Menurutnya, kebijakan tersebut diharapkan memungkinkan anggota serikat karyawan untuk dapat membayar iuran secara langsung, yang tentunya dapat dilakukan dengan mudah dan cepat oleh setiap anggota serikat.

"Dapat saya pastikan bahwa perusahaan menaruh perhatian serius terhadap upaya menjaga hubungan industrial yang kuat bersama serikat pekerja. Komitmen ini yang juga terus kami jaga selama proses restrukturisasi beberapa waktu lalu guna memastikan kepentingan karyawan dapat terus dikedepankan," ujar Irfan.

Kuasa Hukum Sekarga, Tomy Tampatty, membenarkan bahwa hari ini pihaknya mendatangi Bareskrim Mabes Polri untuk membuat laporan dugaan adanya tindak pidana kejahatan oleh Irfan. 

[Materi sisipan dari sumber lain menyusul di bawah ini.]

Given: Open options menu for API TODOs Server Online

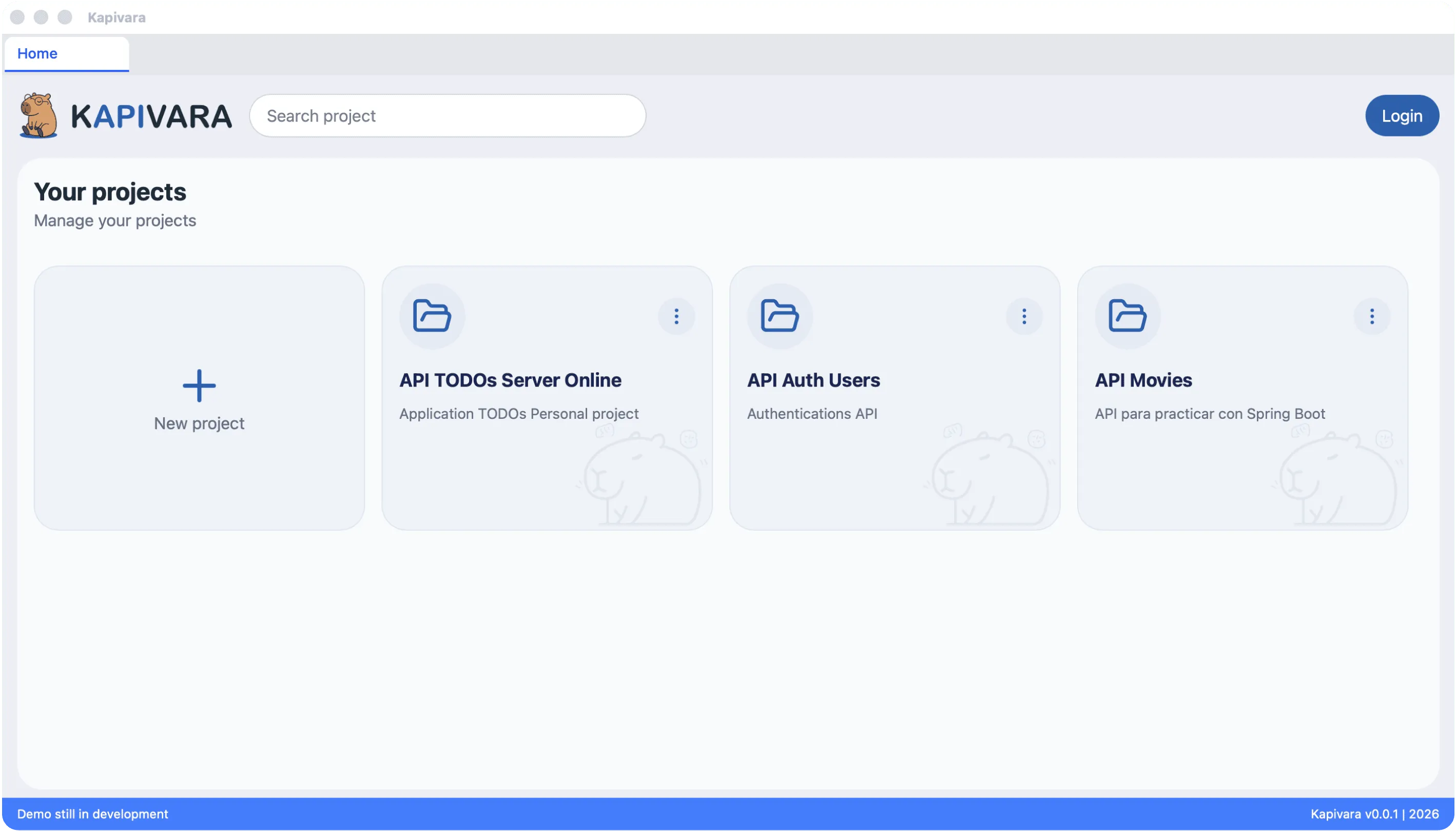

Tindak pidana kejahatan dimaksud sebagaimana diatur dalam Pasal 28 Jo Pasal 43 UU No.21/2000 tentang Serikat Pekerja. 

Namun, pelaporan tersebut ditunda dilakukan hari ini karena kuasa hukum masih perlu menyiapkan kelengkapan data yang dibutuhkan.

"Tadi kami telah bertemu dengan Tim Bareskrim Mabe Polri untuk membuat laporan, dan setelah kami berdiskusi dari Tim Bareskrim Mabes Polri masih membutuhkan beberapa data kelengkapan yang harus tim kuasa hukum siapkan," katanya kepada Fortune Indonesia.

Dia menegaskan jika data-data dimaksud telah lengkap, Sekarga akan kembali ke Bareskrim Mabes Polri untuk melanjutkan pelaporan.

Permintaan klarifikasi

Dalam akun resmi Instagramnya, Sekarga sempat mengunggah permintaan klarifikasi dari Irfan ihwal penghentian pemotongan iuran tersebut.

Permintaan klarifikasi disampaikan melalui surat bernomor SKGA-6/391/XI/2023 pada 27 November 2023.

Dalam surat itu, Sekarga menyatakan pemotongan iuran anggota serikat pekerja telah diatur dalam Pasal 2 keputusan Menteri Ketenagakerjaan No.187/MEN/X/2004 tentang iuran anggota serikat pekerja atau serikat buruh, dan juga diatur dalam Pasal 9 ayat 3 perjanjian kerja bersama (PKB).

"Bahwa sehubungan dengan adanya penghentian pemotongan iuran anggota Sekarga periode bulan November 2023 oleh perusahaan atau unit human capital payroll, maka pada kesempatan ini kami ingin mengklarifikasi apakah pengertian pemotongan tersebut atas perintah atau keputusan manajemen," demikian bunyi surat tersebut.

Sekarga juga menyampaikan bahwa pemotongan iuran tersebut patut diduga sebagai bagian dari upaya menghalang-halangi kegiatan serikat pekerja sebagaimana dijamin dalam Pasal 79 ayat 1 dan 2 PKB dan Pasal 28 juncto Pasal 43 Undang-Undang No.21/2000 tentang Serikat Pekerja.

"Maka kami meminta manajemen sifatnya memberikan klarifikasi pada kesempatan pertama," demikian surat tersebut.